This document describes the portable PMRA workflow. Modal was used for many of the published runs because it is convenient for long GPU jobs, but PMRA itself does not depend on Modal. The same scripts can run locally, in Colab, on a rented GPU box, or in any other Python environment with enough RAM/VRAM for the model.
Every PMRA mix needs:
- the base model weights in a Transformers-readable directory
- a matching HF tensor source, usually the same directory or a safetensors index
- two or more existing GGUF source files from the same base checkpoint
- a tensor profile matching the model family
- a writable output directory
Source labels are important. The labels passed with --source label=path must
match --low-source, --target-source, and every item in --high-sources.
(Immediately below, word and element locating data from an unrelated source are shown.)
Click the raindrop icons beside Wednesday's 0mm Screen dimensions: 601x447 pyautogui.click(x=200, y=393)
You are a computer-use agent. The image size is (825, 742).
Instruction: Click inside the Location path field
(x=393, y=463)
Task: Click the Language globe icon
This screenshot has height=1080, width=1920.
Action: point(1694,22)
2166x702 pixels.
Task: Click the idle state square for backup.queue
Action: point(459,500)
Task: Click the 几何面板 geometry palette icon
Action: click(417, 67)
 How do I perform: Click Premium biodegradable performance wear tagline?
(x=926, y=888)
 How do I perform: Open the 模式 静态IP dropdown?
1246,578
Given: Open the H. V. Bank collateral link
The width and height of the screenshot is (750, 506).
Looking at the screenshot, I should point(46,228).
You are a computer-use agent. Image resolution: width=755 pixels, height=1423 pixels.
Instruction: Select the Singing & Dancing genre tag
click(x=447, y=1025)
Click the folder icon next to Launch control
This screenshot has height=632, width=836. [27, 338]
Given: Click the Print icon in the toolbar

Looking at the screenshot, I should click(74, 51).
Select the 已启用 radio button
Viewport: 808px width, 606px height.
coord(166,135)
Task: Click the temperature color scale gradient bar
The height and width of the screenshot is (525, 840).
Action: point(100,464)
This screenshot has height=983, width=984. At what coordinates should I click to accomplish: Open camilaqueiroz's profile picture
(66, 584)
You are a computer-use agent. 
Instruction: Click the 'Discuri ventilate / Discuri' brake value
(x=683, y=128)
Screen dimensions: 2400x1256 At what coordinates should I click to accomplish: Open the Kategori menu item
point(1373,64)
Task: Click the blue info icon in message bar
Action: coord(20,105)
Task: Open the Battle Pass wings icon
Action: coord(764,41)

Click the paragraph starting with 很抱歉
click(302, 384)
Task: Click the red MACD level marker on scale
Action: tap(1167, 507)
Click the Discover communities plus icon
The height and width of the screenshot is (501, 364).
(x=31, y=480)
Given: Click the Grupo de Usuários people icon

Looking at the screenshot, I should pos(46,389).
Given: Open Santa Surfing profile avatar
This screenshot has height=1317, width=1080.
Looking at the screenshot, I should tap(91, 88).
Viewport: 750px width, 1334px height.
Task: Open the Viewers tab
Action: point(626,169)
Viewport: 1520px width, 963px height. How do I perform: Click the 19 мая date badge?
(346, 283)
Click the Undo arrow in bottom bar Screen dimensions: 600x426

Supported tensor profiles:
qwen, qwen35, gemma4, mistral3, granite, olmo2, olmo3
PMRA has two main steps.
- Run the selector/evaluator:
scripts/production_mixed_rate_transcoder_gate.py
This scores tensor-group promotions, selects a mix under the byte budget, and
writes result.json plus result.md.
- Build the mixed GGUF:
scripts/build_mixed_gguf_artifact.py
This reads result.json, copies selected production GGUF tensor payloads into
one GGUF, adds pmra.* metadata, and writes an artifact report.
Install dependencies:
python -m pip install -r requirements.txtSet paths for your machine. These are placeholders; use your own model and GGUF locations.
$MODEL_DIR = "C:\models\base-model"
$HF_SOURCE = "$MODEL_DIR\model.safetensors.index.json"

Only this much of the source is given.